The stage is set for the first phase of vaccine rollout in UT on January 16 at 8 locations; healthcare workers to go first
“WE ARE both proud and privileged that the Covid-19 vaccination is coming and us healthcare workers will be the first to get it. There is neither any anxiety nor any apprehensions related to it, as we trust our scientists. As doctors, we will encourage and urge people to get vaccinated so that the spread of infection is stopped and life can return to normal,” said Dr V K Nagpal, medical superintendent, joint director, health, GMSH-16.
The first phase of the Covid-19 vaccination begins on January 16, and healthcare workers will be the first to receive the vaccine. Eight locations have been finalised so far for the vaccination drive.
“We have two sites here in GMSH-16, three in GMCH-32 and the civil hospitals in Manimajra, Sector 22 and Sector 45 civil hospitals, and more than 8,300 HCWs already having voluntarily registered,” says Dr Nagpal, adding that they hope to receive the vaccine either on Tuesday or Wednesday, with as many as 25,000 coolers and facilities for storage at all sites already in place.
The vaccination will begin on January 16, 10 am onwards, with a number of precautionary measures taken into account. A physician and anaesthetist will be present at all sites, along with ICU beds reserved in case of any emergency or reaction, along with an ambulance with life support.
“There are three rooms at every site, one waiting, one for vaccination, and one for observation. Every person will be observed for half an hour after receiving the vaccine, and we will be providing a phone number to everyone, in case they feel any discomfort and need to get in touch with us,” Dr. Nagpal added.
“We don’t expect any side effects, maybe just some pain at the injection site, and mild fever. Some anxiousness and apprehension are normal, and I think it is in the case of any vaccination we take, but we are here for any help. Who will be the first one to get the shot, the computer will decide. Given a chance, I will be happy to go first for it. We have conducted several vaccination drives earlier and our staff is very well trained for it,” says Dr Nagpal, smiling.

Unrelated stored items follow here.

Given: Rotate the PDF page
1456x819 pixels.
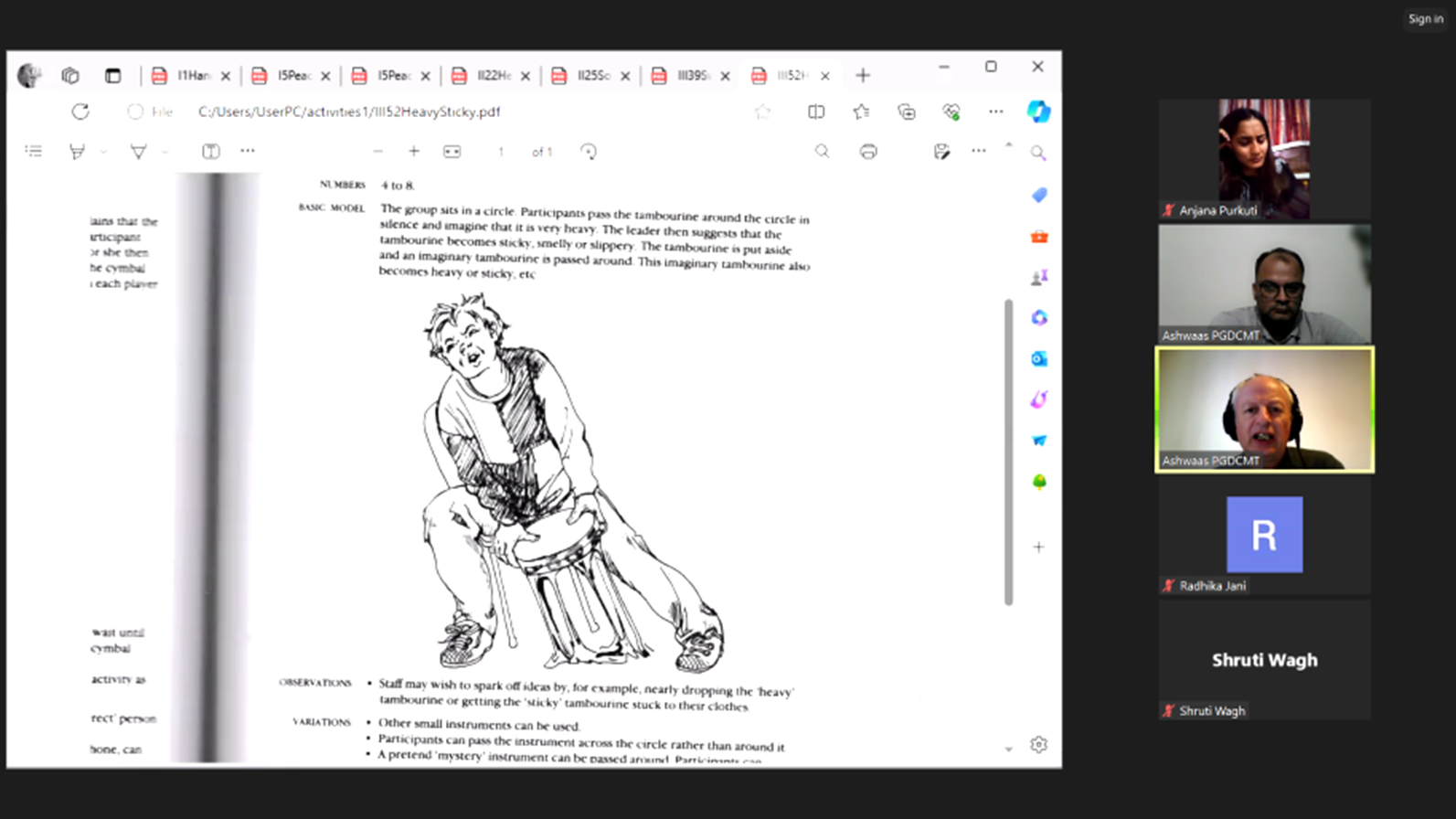Looking at the screenshot, I should tap(589, 152).
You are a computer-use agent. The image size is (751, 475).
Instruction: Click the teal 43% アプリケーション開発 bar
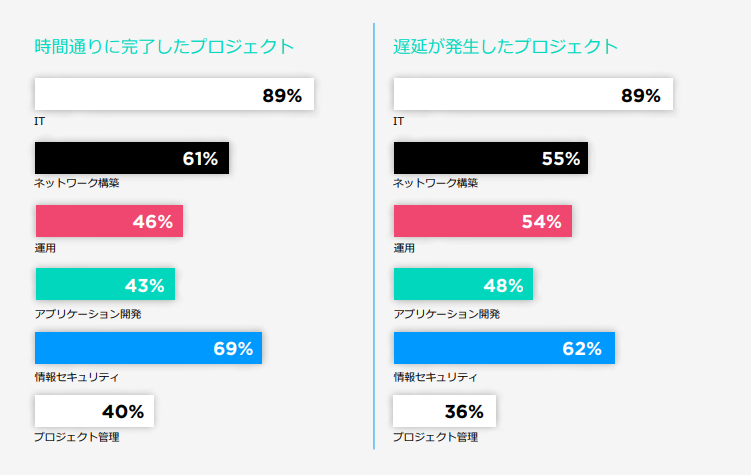click(105, 284)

People will be checked for fever etc, and those who have a fever will not be administered the vaccine. There are special testing facilities for these people, with their vaccination postponed for a later date.
Will those who have recovered from Covid need to be vaccinated?
As for those who have already been exposed to Covid-19, Dr Nagpal recommends that as the antibodies did not sustain for too long, hence they should also go for the vaccination.
“Also, we don’t know the level of antibodies they developed, so it is safer to get the vaccine. After the first dose, the second will be given after 28 days and we are hoping that the vaccine will be available for everyone in a couple of months, and we can look forward to a healthy year ahead,” says Dr Nagpal.